Secondly, determining whether a claimed invention is a business method consists in ascertaining whether the claimed invention is primarily enabling the administration of a particular business and claiming monopoly over a manner of doing business on one hand, and whether the invention relates in fact to a computer program producing a technical effect or exhibiting technical advancement.
Here the Court held that the claimed invention was nothing more than a method for doing business (a method for giving gifts), even if it contained certain elements which were indeed technical (the method was based on software solutions and the related network architecture).
Call for reform?
Finally, the Court ended its decision with a Post Script, which is quite unusual, in which it recognises that the law it has to apply for questions related to new technical inventions or creations in the digital age are quite dated. Indeed, the Patents Act was passed in 1970, and the Copyright Act (relevant for any question related to the protection of software or software-related elements) in 1957. The Court therefore refers to the Parliamentary Standing Committee’s Report issued in 2021 in which the Committee stated that “there [is] a need to review the provisions of the legislation on the patenting of business methods, computer programs and algorithms” under the current Patent Act. In this sense, the Court closes its decision by stating that “A large number of inventions in emerging technologies including by SMEs, start-ups and educational institutions could be in the field of business methods or application of computing and digital technologies. There is a need to have a re-look at the exclusions in Section 3(k) of the Patents Act in view of the growing innovations in this space”.
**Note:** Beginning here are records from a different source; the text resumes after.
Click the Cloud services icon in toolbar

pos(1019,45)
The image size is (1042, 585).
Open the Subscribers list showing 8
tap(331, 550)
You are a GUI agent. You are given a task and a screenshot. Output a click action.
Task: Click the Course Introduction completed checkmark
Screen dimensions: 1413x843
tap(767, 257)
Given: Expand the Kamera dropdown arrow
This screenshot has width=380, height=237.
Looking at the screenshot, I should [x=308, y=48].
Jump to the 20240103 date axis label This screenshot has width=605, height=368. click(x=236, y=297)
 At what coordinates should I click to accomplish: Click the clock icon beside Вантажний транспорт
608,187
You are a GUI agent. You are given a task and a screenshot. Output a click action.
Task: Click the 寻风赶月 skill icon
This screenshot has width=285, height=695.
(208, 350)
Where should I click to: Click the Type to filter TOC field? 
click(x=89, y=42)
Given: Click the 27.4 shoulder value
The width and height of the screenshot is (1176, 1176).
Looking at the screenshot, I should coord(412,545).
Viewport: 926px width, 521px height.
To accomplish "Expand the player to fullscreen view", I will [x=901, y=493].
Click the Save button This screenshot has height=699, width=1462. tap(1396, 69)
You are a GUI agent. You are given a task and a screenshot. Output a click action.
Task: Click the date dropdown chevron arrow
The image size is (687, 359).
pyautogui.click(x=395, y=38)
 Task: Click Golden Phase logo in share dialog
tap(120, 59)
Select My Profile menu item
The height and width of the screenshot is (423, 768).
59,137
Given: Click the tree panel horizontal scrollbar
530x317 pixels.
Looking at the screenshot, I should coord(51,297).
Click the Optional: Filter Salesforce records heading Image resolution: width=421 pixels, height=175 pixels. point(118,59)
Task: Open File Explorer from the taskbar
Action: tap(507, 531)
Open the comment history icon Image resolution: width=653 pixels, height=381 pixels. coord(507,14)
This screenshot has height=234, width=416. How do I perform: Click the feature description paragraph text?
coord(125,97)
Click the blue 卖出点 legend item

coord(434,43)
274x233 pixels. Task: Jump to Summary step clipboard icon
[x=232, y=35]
Whether such a reform will actually take place remains to be seen, and should it happen, what the content of such a reform would is a mystery. Nevertheless, the Court’s comments are an indicator that IP rules related to inventions in the digital age, including future innovations in the field of Artificial Intelligence may be in the cusp of change in India.
 It can be useful to recall that an analogous rule exists for European Patents, as the European Patent Convention Article 123(2) (to which the Delhi High Court made a reference in its decision) states that an application “may not be amended in such a way that it contains subject-matter which extends beyond the content of the application as filed”.